Obviously, my thoughts are to a future of little farms and tight knit little towns where I hope my grandkids will one day live.


Speaking of tight knit, there have been arguments why industry, agriculture or even culture in general, may or may not be sustainable or even moral raging since way back. And Bumper Sticker Slogans are nothing new either, the derogatory term Luddite comes from a mostly mythic figure who inspired tradsmen to go around trashing hosiery looms in the early 18th century - not out of fear of technology but anger at it's effect:

The knitting machines which provoked the first Luddite disturbances had been putting people out of work for well over two centuries. Everybody saw this happening -- it became part of daily life. They also saw the machines coming more and more to be the property of men who did not work, only owned and hired. It took no German philosopher, then or later, to point out what this did, had been doing, to wages and jobs.

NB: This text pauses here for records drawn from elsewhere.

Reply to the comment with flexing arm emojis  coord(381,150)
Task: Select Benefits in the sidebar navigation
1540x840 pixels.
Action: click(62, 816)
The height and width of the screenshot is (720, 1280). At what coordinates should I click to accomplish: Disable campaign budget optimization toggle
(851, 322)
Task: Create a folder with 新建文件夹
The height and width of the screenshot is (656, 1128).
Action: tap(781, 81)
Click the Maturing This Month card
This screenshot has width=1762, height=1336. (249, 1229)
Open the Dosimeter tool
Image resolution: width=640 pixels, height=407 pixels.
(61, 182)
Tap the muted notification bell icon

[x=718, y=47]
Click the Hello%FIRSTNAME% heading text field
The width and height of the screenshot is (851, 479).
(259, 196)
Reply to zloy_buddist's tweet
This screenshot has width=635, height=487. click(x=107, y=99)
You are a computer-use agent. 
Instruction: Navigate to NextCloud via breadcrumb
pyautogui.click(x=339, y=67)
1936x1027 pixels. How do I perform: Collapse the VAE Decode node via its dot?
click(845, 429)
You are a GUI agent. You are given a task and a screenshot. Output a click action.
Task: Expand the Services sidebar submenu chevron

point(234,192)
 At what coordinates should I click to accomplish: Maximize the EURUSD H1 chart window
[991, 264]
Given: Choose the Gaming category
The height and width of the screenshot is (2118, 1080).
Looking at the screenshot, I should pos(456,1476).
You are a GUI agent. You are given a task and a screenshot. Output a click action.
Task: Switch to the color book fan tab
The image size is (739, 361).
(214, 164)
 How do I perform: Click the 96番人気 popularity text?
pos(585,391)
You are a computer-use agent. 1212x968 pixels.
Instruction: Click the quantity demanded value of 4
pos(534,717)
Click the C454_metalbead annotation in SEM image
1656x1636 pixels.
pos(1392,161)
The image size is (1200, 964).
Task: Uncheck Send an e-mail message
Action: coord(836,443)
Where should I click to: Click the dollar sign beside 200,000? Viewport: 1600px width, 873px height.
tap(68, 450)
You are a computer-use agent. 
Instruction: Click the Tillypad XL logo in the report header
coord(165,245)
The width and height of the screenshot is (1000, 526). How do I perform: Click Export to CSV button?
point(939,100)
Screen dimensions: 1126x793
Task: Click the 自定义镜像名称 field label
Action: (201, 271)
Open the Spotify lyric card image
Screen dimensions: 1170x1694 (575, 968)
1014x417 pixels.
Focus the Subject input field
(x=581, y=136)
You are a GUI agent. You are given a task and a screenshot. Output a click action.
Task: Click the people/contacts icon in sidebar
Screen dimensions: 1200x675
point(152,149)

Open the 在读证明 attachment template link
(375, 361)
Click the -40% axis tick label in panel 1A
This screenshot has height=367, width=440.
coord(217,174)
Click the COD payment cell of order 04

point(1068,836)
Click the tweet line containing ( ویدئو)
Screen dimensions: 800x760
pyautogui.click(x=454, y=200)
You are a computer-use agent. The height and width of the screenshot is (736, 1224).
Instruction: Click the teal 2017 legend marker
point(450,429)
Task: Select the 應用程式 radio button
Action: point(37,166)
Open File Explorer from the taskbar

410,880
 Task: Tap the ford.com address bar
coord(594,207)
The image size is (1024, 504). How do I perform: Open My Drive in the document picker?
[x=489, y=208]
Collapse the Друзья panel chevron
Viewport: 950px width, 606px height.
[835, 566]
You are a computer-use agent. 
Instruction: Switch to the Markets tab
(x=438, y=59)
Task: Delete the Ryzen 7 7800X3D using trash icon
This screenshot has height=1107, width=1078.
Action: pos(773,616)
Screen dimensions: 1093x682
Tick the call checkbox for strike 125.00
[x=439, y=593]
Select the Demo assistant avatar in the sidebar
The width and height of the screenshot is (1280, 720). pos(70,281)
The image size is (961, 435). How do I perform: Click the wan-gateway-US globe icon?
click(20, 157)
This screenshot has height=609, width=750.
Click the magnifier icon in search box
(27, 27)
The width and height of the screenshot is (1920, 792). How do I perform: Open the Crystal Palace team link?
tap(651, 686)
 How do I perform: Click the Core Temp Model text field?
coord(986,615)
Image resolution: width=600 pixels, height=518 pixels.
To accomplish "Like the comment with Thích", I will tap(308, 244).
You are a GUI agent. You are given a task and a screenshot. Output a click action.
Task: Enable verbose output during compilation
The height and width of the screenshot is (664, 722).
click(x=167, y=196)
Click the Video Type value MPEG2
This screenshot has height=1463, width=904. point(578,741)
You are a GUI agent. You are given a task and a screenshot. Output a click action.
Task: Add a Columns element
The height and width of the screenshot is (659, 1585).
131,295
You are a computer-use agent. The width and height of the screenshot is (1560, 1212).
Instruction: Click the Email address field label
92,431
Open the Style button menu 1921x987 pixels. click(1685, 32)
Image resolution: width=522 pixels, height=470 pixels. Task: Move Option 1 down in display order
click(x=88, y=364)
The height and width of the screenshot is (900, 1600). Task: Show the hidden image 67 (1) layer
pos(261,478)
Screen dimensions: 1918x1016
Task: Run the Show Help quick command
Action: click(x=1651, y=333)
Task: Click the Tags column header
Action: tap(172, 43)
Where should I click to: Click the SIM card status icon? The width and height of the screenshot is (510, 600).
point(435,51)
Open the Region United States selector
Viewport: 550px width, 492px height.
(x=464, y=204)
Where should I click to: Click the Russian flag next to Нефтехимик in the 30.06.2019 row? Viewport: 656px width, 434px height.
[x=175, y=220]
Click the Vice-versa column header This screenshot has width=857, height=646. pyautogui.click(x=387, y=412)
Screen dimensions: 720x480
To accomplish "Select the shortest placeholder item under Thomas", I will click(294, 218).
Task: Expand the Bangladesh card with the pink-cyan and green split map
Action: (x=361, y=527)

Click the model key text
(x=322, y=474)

So I'm not a Luddite in either sense, not in fear of technology, nor anger at the machine. But by the same token I don't have fear of the opposite either, which would be the fear that at some point technology will fail to save us - which I'll call Peterism, or just fail and kill us, which I guess would be HALism.

I guess I'm more of a Claptonite. The key is to use any resource whether it be natural or man made, to it's best use before it's gone and those things that you can preserve, don't ever let go.

Its in the way that you use it,
It comes and it goes.
Its in the way that you use it,
Boy don't you know.

And if you lie you will lose it,
Feelings will show.
So dont you ever abuse it,
Dont let it go.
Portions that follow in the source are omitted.